[SUPPLIED DATA Boundary: Start]

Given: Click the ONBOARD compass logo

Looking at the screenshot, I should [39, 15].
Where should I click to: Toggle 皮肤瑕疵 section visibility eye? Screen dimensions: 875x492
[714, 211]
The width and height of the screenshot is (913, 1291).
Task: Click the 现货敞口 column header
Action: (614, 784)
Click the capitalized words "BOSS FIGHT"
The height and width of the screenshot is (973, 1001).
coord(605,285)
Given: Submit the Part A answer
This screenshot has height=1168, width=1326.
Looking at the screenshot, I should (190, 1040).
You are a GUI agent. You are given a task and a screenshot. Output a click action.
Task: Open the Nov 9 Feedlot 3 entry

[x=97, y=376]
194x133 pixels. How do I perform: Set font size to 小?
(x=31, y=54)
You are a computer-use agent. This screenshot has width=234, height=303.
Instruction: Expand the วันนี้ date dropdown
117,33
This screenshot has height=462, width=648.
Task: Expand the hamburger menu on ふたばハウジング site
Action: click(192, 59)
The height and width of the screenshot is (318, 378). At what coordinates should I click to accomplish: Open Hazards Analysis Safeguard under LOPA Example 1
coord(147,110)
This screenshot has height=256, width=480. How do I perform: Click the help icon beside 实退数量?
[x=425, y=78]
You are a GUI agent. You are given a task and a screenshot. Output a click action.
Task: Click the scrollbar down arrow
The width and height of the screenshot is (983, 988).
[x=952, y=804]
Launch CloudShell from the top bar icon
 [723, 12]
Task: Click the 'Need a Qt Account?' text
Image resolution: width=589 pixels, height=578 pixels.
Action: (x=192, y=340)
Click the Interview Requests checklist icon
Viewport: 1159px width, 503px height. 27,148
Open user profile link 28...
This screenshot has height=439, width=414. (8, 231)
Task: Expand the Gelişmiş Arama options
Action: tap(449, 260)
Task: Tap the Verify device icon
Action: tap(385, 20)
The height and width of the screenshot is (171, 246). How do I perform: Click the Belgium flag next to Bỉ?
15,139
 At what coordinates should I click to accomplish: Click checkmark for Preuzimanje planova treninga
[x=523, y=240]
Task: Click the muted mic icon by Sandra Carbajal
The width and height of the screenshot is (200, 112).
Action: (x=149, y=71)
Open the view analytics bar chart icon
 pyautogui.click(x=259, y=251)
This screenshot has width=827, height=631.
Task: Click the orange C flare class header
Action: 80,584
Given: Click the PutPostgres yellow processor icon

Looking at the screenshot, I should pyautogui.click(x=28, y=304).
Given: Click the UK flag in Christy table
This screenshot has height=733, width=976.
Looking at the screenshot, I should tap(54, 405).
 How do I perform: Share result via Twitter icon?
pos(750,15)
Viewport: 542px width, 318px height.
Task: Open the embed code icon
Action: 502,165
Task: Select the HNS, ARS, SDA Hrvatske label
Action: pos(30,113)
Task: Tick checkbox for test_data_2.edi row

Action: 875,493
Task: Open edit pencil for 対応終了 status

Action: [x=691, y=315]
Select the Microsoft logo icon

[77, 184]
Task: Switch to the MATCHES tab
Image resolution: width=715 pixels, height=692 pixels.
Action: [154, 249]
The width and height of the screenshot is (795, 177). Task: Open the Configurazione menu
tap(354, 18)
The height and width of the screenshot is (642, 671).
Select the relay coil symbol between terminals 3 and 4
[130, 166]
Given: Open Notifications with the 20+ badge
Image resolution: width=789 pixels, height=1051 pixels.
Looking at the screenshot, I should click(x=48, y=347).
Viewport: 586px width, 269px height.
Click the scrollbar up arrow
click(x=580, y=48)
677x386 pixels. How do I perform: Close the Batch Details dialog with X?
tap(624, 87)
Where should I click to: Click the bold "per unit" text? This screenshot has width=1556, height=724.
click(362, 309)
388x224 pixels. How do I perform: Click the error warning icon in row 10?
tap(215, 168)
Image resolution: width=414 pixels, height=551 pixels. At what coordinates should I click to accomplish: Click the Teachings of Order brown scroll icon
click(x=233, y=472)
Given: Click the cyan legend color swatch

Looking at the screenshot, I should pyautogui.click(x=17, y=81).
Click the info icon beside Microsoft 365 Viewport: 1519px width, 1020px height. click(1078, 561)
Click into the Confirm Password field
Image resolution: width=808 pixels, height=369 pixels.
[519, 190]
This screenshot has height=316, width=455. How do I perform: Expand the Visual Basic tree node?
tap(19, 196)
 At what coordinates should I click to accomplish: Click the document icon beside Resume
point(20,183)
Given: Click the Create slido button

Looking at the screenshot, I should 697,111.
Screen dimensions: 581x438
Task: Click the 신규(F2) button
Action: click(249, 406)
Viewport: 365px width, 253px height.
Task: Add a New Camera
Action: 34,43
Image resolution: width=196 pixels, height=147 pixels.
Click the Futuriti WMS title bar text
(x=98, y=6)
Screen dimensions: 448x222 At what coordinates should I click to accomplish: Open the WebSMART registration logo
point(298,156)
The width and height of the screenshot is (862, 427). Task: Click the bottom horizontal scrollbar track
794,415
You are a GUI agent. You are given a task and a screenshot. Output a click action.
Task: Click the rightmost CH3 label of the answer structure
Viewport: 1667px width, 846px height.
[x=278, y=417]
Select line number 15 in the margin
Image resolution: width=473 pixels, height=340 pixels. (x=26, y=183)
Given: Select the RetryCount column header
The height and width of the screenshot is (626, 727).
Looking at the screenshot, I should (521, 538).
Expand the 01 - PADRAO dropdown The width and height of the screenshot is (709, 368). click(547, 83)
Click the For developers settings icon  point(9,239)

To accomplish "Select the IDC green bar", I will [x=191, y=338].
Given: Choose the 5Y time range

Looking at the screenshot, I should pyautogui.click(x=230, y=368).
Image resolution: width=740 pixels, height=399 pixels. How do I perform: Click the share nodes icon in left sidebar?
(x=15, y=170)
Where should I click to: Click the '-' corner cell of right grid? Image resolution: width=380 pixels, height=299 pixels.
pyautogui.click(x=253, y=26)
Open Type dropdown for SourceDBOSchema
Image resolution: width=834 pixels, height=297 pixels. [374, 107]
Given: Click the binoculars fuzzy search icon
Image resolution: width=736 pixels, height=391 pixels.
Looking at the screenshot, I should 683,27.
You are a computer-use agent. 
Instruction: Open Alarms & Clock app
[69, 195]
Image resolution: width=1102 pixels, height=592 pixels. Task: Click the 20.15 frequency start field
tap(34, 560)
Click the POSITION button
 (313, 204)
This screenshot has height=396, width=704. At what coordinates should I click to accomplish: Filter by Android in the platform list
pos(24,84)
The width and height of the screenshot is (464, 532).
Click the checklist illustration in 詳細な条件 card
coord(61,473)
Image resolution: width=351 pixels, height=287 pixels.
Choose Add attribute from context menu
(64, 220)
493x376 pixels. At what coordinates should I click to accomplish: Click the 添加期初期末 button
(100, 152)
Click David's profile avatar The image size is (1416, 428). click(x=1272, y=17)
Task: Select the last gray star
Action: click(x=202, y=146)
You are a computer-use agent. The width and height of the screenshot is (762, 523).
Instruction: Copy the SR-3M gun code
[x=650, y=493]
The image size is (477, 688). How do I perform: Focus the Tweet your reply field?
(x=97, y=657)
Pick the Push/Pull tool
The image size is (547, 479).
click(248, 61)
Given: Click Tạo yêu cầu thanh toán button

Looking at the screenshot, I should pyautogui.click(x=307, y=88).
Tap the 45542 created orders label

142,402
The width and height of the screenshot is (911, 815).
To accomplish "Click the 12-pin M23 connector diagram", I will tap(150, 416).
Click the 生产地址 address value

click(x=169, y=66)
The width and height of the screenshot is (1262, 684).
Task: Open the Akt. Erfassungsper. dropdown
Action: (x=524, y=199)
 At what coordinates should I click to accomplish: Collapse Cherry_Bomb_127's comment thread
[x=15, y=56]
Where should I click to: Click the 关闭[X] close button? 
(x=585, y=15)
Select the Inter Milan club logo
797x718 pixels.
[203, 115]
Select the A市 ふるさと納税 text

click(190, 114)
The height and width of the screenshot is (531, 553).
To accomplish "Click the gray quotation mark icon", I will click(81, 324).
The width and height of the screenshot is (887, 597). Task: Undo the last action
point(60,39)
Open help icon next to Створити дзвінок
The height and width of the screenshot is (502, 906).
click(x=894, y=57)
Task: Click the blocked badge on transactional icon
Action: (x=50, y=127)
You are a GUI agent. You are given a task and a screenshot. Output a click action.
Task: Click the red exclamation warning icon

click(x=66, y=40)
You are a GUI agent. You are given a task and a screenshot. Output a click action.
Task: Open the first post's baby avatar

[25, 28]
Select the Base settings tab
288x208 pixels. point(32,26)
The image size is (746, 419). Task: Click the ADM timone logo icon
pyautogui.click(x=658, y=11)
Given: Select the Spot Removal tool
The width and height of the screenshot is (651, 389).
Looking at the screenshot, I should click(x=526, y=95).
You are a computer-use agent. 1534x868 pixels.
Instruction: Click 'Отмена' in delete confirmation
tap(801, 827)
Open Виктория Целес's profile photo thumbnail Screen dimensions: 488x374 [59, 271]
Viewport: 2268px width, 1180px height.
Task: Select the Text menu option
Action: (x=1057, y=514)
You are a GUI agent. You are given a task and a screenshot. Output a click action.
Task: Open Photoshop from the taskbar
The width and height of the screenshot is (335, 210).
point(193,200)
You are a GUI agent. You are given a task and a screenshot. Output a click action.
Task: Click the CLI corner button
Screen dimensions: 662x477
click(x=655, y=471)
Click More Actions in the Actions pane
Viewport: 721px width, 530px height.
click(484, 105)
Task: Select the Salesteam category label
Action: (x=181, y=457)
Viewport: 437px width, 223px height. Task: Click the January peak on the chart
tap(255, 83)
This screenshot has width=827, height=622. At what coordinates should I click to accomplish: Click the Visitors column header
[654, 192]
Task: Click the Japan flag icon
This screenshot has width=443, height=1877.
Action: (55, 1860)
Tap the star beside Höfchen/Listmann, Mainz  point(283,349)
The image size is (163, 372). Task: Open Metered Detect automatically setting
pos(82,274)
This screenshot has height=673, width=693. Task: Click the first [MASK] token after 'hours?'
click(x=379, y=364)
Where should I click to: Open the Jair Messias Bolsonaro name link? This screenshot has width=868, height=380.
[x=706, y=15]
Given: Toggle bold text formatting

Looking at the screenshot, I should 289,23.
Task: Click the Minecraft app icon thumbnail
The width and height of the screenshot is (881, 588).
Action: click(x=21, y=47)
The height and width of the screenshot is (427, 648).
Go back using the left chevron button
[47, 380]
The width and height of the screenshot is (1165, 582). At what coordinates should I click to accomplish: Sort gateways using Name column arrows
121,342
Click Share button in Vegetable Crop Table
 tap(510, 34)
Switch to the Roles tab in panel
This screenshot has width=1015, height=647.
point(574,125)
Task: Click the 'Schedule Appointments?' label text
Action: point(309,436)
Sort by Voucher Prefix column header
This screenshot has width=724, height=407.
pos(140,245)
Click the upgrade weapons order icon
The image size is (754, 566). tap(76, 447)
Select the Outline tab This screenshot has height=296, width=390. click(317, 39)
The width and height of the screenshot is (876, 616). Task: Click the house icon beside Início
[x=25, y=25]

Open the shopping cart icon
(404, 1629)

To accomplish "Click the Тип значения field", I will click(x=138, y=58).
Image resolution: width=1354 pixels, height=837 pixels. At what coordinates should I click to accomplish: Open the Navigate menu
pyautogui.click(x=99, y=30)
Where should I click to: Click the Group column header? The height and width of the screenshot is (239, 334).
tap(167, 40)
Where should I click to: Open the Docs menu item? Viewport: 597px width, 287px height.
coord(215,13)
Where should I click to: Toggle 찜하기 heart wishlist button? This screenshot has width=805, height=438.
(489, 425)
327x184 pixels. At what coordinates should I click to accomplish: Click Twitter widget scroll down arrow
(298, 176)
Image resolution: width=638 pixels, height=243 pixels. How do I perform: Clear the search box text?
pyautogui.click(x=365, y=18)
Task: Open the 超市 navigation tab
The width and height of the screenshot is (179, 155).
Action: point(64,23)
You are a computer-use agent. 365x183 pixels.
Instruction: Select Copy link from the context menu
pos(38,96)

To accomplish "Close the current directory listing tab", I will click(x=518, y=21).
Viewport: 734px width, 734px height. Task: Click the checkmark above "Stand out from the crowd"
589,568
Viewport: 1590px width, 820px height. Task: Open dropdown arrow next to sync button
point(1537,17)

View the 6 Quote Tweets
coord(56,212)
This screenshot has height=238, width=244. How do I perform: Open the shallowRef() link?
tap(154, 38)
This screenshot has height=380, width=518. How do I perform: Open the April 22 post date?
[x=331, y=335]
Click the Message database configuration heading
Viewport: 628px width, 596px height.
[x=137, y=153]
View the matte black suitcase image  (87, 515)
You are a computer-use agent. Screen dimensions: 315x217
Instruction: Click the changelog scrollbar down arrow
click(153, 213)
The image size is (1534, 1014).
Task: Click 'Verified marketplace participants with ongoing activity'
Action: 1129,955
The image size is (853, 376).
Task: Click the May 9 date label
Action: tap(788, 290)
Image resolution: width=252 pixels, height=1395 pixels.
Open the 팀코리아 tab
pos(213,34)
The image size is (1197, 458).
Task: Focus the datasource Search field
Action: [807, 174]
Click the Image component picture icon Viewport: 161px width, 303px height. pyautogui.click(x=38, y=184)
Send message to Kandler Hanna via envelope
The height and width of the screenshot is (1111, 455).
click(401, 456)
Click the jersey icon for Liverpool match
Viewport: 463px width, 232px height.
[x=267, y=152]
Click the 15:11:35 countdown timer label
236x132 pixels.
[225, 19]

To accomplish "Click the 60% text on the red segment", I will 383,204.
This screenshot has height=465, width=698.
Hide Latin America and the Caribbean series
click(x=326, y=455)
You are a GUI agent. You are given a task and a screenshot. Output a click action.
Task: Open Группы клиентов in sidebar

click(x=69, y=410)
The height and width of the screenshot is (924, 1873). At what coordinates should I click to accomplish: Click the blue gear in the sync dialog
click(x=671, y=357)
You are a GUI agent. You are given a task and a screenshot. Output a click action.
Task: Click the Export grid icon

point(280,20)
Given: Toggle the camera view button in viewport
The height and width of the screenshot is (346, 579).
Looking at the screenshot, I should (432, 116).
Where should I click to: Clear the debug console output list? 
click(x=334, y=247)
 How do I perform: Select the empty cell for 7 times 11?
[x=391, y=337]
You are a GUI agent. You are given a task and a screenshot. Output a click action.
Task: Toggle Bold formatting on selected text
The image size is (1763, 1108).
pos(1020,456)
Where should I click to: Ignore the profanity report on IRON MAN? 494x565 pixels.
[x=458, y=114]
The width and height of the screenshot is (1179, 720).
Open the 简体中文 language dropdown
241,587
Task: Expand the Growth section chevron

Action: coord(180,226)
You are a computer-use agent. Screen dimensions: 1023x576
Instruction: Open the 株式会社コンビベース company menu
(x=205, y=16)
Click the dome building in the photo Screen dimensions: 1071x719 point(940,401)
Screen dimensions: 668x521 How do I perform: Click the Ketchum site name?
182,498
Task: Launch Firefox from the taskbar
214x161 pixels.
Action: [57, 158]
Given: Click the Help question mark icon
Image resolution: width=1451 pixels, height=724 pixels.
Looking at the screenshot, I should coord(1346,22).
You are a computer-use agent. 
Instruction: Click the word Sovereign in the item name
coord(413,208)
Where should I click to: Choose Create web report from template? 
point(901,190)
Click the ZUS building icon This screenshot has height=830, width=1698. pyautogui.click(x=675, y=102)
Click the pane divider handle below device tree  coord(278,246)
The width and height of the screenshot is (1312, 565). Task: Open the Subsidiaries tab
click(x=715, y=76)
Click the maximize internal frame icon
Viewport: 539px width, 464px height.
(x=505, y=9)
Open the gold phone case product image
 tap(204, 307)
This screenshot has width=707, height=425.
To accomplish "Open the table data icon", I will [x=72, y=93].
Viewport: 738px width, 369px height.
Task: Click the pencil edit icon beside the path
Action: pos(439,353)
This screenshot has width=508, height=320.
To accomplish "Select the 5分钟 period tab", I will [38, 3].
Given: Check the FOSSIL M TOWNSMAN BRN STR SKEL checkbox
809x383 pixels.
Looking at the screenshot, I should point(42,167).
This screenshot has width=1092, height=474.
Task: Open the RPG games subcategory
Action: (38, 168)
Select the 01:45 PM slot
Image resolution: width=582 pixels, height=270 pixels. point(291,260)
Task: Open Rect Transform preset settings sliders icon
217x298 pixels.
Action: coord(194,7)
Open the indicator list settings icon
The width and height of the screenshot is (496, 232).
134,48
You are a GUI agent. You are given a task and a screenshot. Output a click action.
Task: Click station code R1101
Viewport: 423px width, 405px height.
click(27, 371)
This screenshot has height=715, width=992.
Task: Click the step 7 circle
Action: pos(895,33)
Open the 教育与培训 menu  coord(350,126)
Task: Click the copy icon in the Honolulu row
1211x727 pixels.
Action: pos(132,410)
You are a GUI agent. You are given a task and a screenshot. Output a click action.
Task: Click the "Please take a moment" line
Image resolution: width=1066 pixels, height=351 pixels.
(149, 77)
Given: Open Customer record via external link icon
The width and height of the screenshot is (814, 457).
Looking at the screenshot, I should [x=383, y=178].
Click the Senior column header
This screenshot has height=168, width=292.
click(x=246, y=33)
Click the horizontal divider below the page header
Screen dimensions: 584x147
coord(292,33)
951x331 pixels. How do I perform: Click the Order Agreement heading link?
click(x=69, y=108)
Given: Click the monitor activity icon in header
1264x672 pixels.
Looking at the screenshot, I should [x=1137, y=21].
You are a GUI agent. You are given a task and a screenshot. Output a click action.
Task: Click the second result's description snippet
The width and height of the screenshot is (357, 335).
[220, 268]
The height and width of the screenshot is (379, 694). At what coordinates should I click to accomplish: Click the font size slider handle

[SUPPLIED DATA Boundary: End]

Reproduce, word for word and in full, only the lines above that start at the line with "Image resolution: width=1451" and run through the line with "Click the pane", both ends included.

Image resolution: width=1451 pixels, height=724 pixels.
Looking at the screenshot, I should coord(1346,22).
You are a computer-use agent. 
Instruction: Click the word Sovereign in the item name
coord(413,208)
Where should I click to: Choose Create web report from template? 
point(901,190)
Click the ZUS building icon This screenshot has height=830, width=1698. pyautogui.click(x=675, y=102)
Click the pane divider handle below device tree  coord(278,246)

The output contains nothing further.